In 1:1s, ask, “What’s giving you energy right now? What’s draining it?” Simple check-ins like these can increase shared awareness and psychological safety, which studies have shown support employee resilience. Occasionally, share a recent challenge to demonstrate that struggle is part of leadership, not a failure of it. These small signals—at both the team and individual level—help build trust and reduce isolation over time.
4. Operationalize belonging through systems and rituals.
Scalable connection requires infrastructure—not just intention—especially in distributed or hybrid environments where disconnection can spread faster than trust. When connection is reinforced systemically, it moves from being a leadership aspiration to an organizational habit, making it much harder for loneliness to take root and persist within teams.
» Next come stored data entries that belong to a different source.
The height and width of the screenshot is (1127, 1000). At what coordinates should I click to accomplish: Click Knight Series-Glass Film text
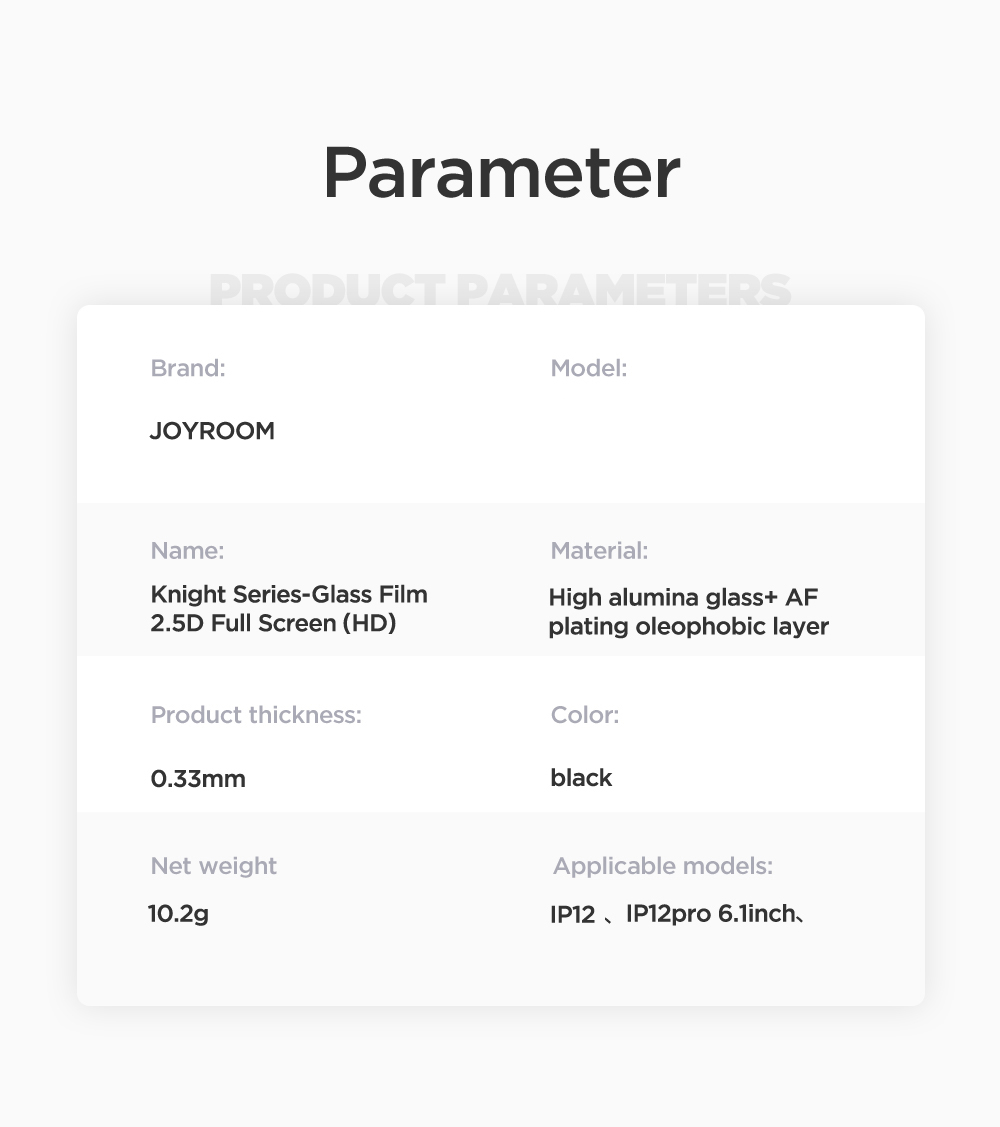click(289, 594)
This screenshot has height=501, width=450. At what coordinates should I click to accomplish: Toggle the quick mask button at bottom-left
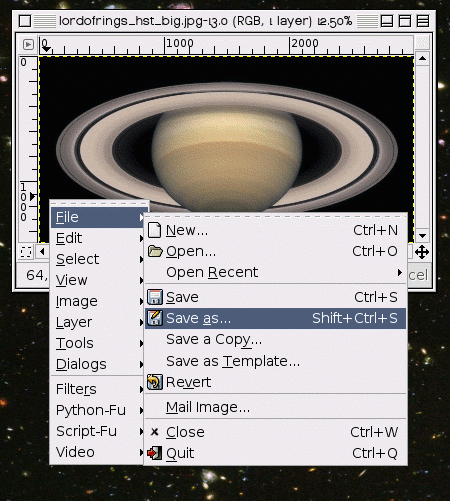pos(26,252)
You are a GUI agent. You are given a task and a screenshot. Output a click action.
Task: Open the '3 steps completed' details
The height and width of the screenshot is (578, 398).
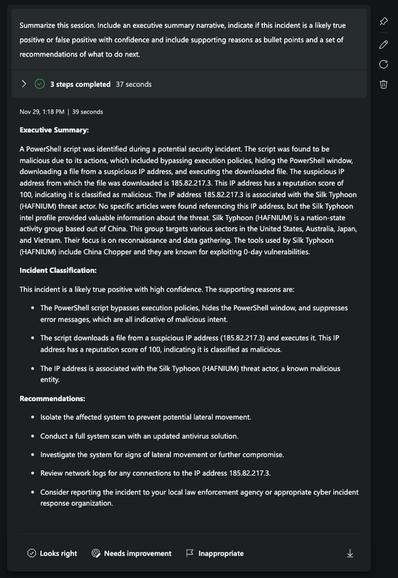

Cultural norms and behaviors are shaped by what systems reward; if belonging and connection aren’t reflected in performance reviews, onboarding, or recognition, they risk becoming neglected or unevenly deployed. But when connection is built into systems and rituals, teams are more likely to feel seen and supported, reducing the risk of isolation and fostering a resilient, inclusive culture.
Try this: At day 30, ask a new hire, “Have there been any moments where you started to feel like a real part of the team—or are you still finding your footing?” Follow up with “What helped?” or “What do you wish had happened differently?” Stay interviews like these can surface blockers early and strengthen inclusion, especially when revisited at 90 and 180 days.
Hold quarterly “culture calibrations” where teams reflect on what’s working and what’s drifting, an approach recommended by organizational researchers who note that culture sticks only when regularly reviewed against behaviors and outcomes.
5. Set the tone by acknowledging your own need for connection.
Loneliness at the top is real—and it can be contagious. The higher up someone goes, the fewer peers they have, and the more pressure they feel to appear composed, decisive, and unaffected. But unaddressed isolation at the top often cascades downward. Teams are more likely to reconnect when leaders go first, naming disconnection, building peer support, and showing that vulnerability is safe.
Leaders who acknowledge and address their own need for connection are more likely to create environments where others feel safe to do the same.
Try this: Build a trusted group of peer advisors or coaches outside your team. Leaders with external support report greater resilience and decision quality. Audit your calendar: How much time is spent on transactional updates versus relationship-building? In your next executive team meeting, consider sharing one moment where you felt particularly connected—or disconnected—from the work. Vulnerability like this, when modeled from the top, can unlock deeper trust across the team.
. . .
Loneliness presents both an urgent challenge and an unprecedented opportunity. For leaders, this moment offers a chance to lead differently.
Leaders make countless small choices every day—about how meetings are run, how information flows, and how success is defined. Each of these choices influences whether people feel seen, supported, and part of something meaningful. In an increasingly isolated world, organizations that embed connection into the fabric of how work gets done won’t just build more human cultures—they’ll gain a strategic edge in the form of stronger retention, greater resilience, deeper trust, and the kind of innovation that only emerges when people feel seen, safe, and valued enough to contribute fully.
Connection isn’t soft—it’s critical infrastructure. And building it may be the most important leadership challenge of our time.